=== SELECTED PASSAGE ===

The reason we say man has taste, touch, smell, sight, and hearing is because these describe individual differences that exist, but when we say that these five are senses, we are assuming the eyes function like the other four, which they do not.
False. We do NOT assume "the eyes function like the other four". We recognize that the eyes function differently than the other four senses.
Okay, that's good, because it opens the door to a new way of understanding how the eyes work.
I'm sure there are similarities, and I'm not disputing this, but the optic nerve operates differently
Given that the eyes function differently than the other four senses, it is coherent to say "the eyes function like the other four" because the "like" indicates that there is some similarity.
There is some similarity in that the eyes take in information as a result of what the eyes see, but you cannot call them a sense organ if they don't create normal vision in the brain.
To say that there is similarity is not to say that there are no distinctions. The question then is whether the similarities are sufficient to justify the broad category referred to as senses as well as incorporation therein.
If the brain is looking out at the world through the eyes, not the other way around, you wouldn't call the eyes a sense organ because they wouldn't be functioning as a sense organ (i.e., receiving and transmitting external stimuli).

=== DATA BLOCK ===

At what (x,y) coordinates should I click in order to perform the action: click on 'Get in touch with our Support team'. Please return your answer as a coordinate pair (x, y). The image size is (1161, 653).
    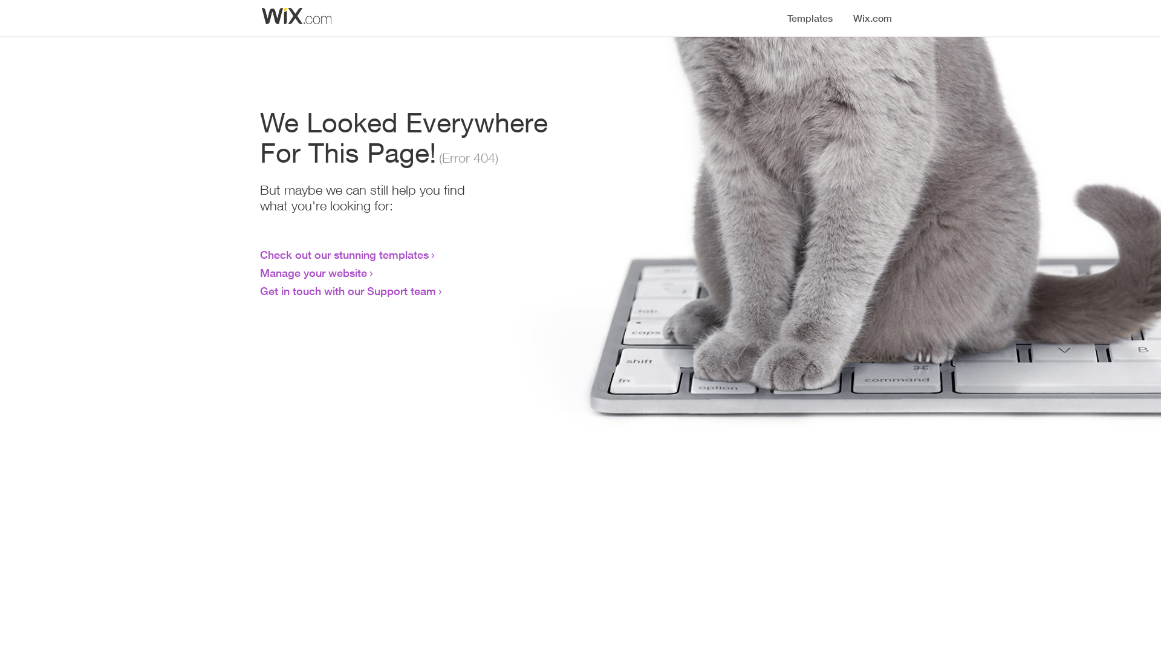
    Looking at the image, I should click on (347, 291).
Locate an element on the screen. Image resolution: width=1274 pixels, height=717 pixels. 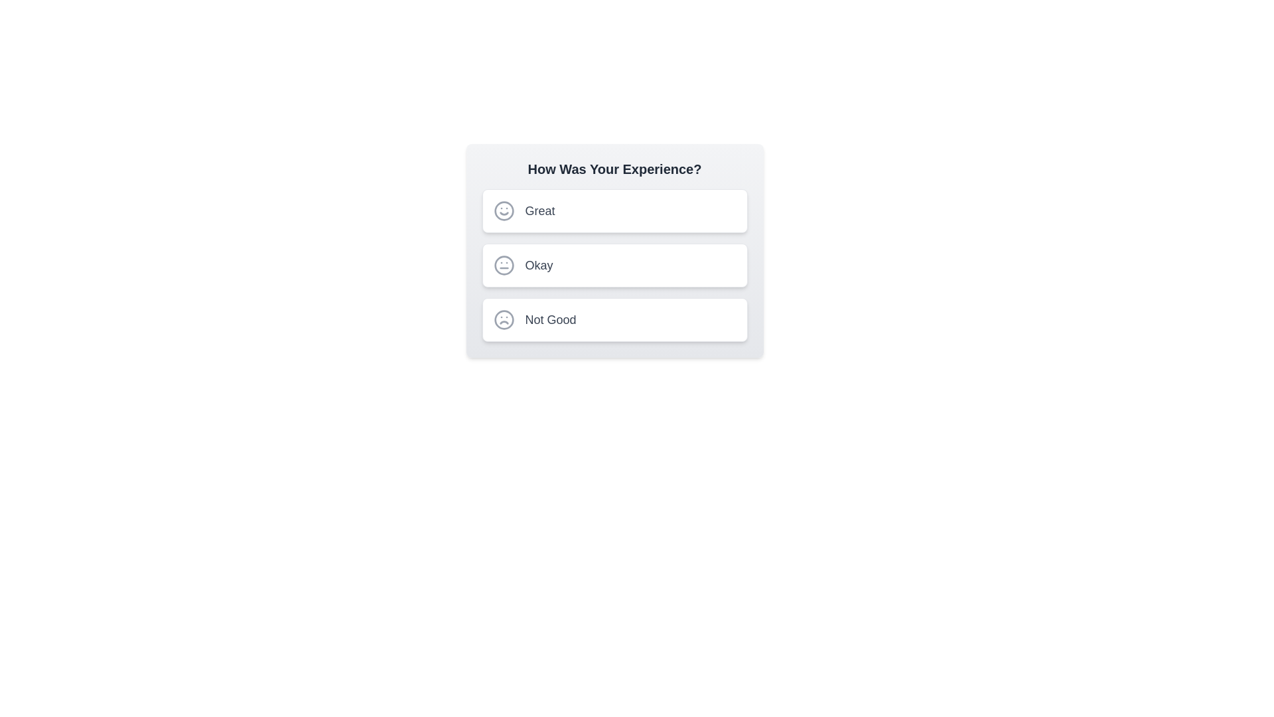
the text label reading 'Not Good', which is styled in medium dark gray font and positioned within an interactive area as the third choice in a vertical list is located at coordinates (551, 320).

===

**TASK STATEMENT**
In the debate about the senses, which five things does the first line say man has? Use only the debate about the senses, not the data.

**RESULT FOR THIS EXERCISE**
Taste, touch, smell, sight, and hearing.